Obsessions are standard fare for the enigmatic duo, whose Milan-based studio’s highly conceptual projects probe human behavior and natural proclivities. They often provoke discomfort and unease, but the hurt is healthy—transformative, even. That partially explains why they’re revisiting Body Building five years later, when the world bears little resemblance to the halcyon pre-pandemic era. “The recent events in Milan, and in the whole world, have changed our perception,” the duo says, nodding to the city’s early struggle as an epicenter of the outbreak in Europe. “The boundaries between our bodies and the environment [have been] rethought.”

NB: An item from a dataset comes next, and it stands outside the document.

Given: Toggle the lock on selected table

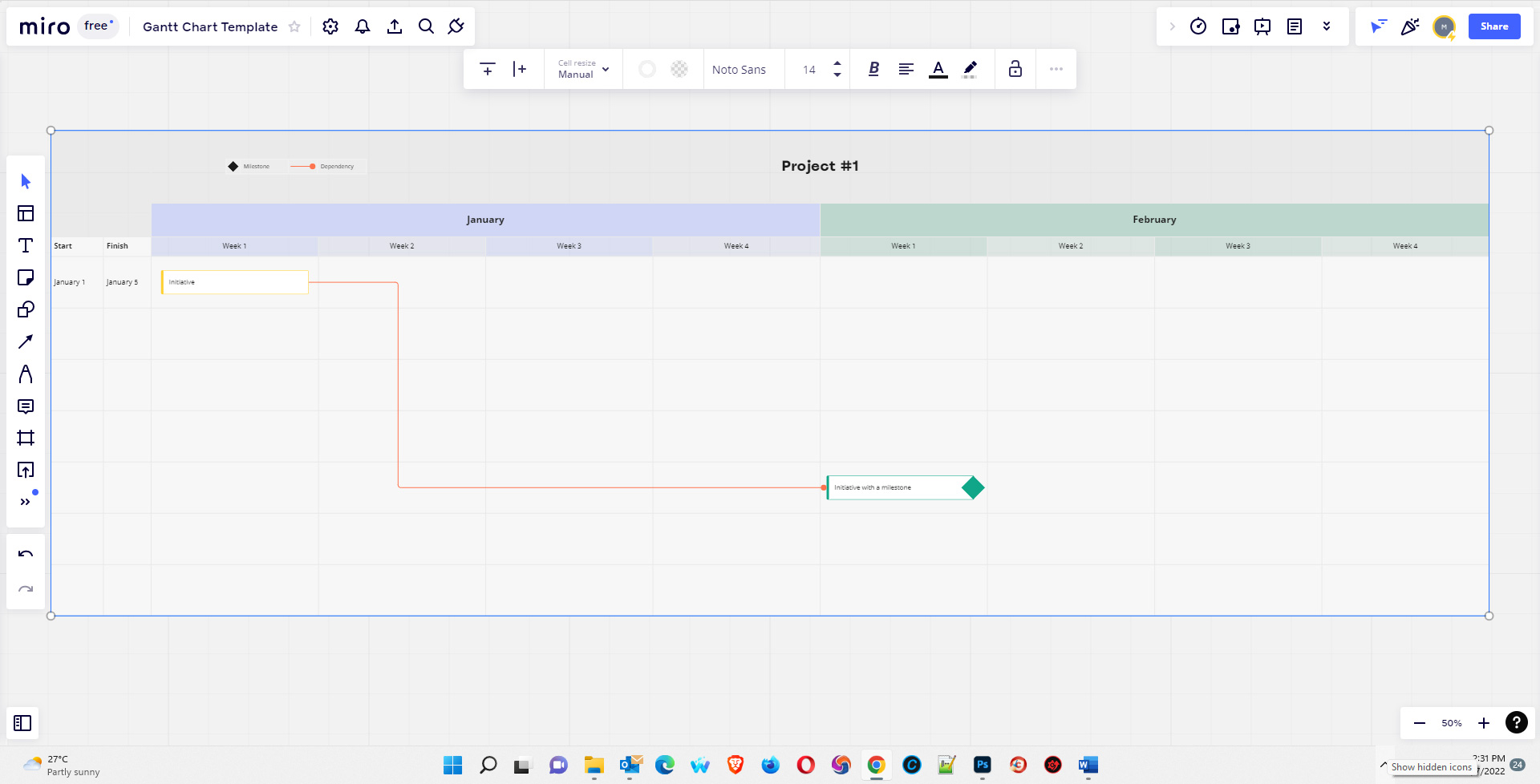Looking at the screenshot, I should tap(1015, 69).
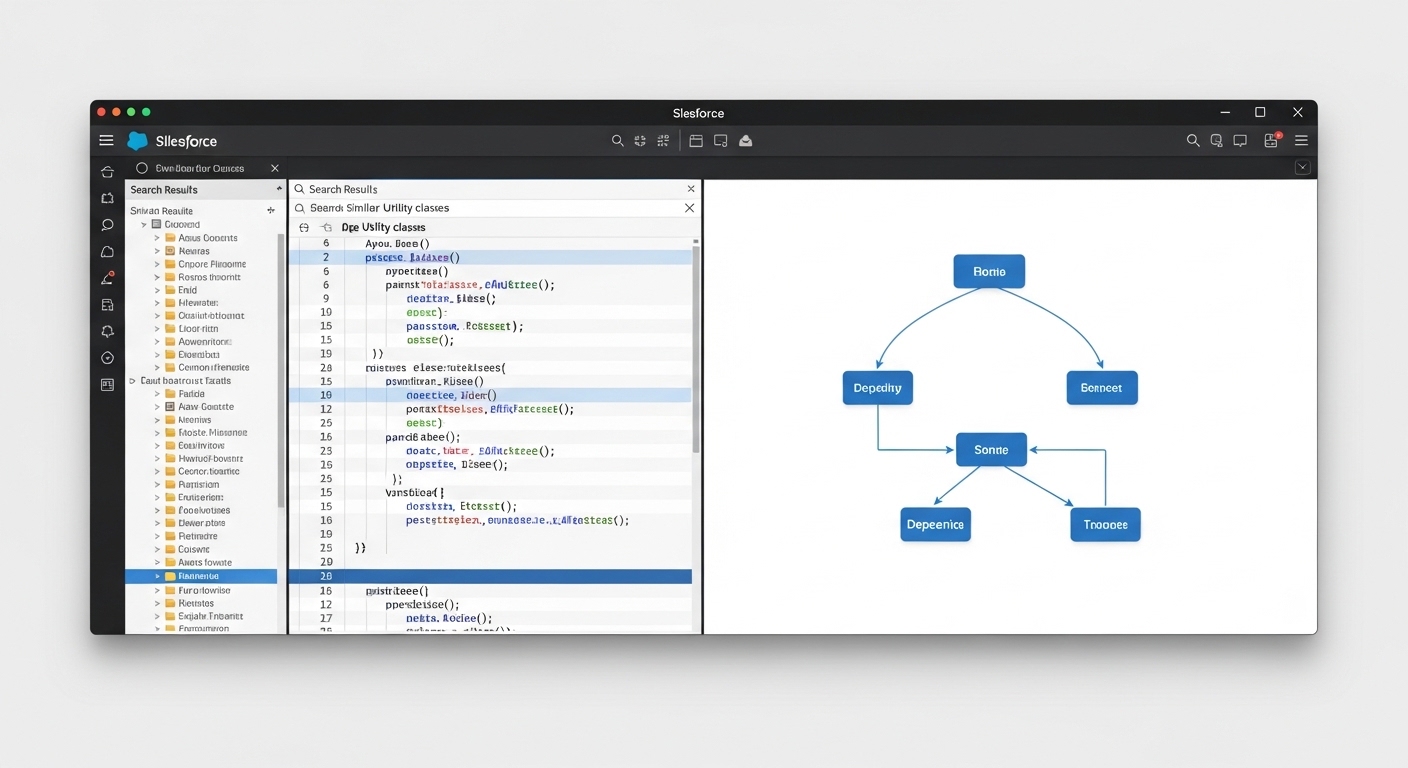
Task: Click the Salesforce cloud logo
Action: (x=137, y=140)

Core elements from the first edition, such as the humble equipment’s ascendance into hand-crafted, one-of-a-kind collectibles that embody unrivaled Italian craftsmanship, remain unchanged. But unlike the previous iteration’s pony skins and beaver furs, items in Body Building 2 are completely sheathed in a glimmering gold skin, called BIOVEG, that consists of recycled polyester made from plastic bottles. (It clads soft items, like a star-studded punching bag, inflatable yoga ball, and exercise mat.) While sporting a sustainable narrative amid dire climatic conditions, the gilded layer also ascribes a laid-back if not slightly indulgent sense of leisure. “The material made us feel like contemporary Midas,” Biagetti says, referencing the famous king in Greek mythology whose touch turned everything into gold. But why gold? “The paradox of perception.”
And for the time being, we’ll only be able to perceive the collection digitally. Given the ongoing social distancing directives, the atelier enlisted in-demand Spanish digital design studio Six N. Five to render the equipment in a sleek virtual training room with the help of curator Maria Cristina Didero for an exclusive presentation with Patricia Findlay at Design Miami Shop. The dream-like environs, whose monochromatic fittings mirror their gilded occupants, create a “virtual aesthetic dimension, in which our objects are frozen in gold waiting to be chosen and purchased.” They describe it as a type of performance design. “For us, performance means to understand what the limits of our body are, how through our actions and perception we can change our future and the environment around us.” And the public can participate: Though the made-to-order objects can, in fact, exist in the physical realm, the customer must actualize them—“a counterpoint that allows the public to be a spectator and protagonist [in the performance] at the same time.”
Though aware that some may perceive the update of an existing collection as “a step backward,” the duo remains unfazed. “It has been very exciting to review, rethink, repeat, alter, and share our work,” Biagetti says. “We think it’s part of our language, and that everything we do can have different dimensions and possibilities.” On that note, both Biagetti and Baldassari seem enthralled at the increasingly blurred lines between digital and physical realms as more of our daily lives get digitized. Some may regard that with horror, but it’s in the studio’s blood to fearlessly embrace the new normal. When asked about an upcoming project, Biagetti nonchalantly said “Dracula.”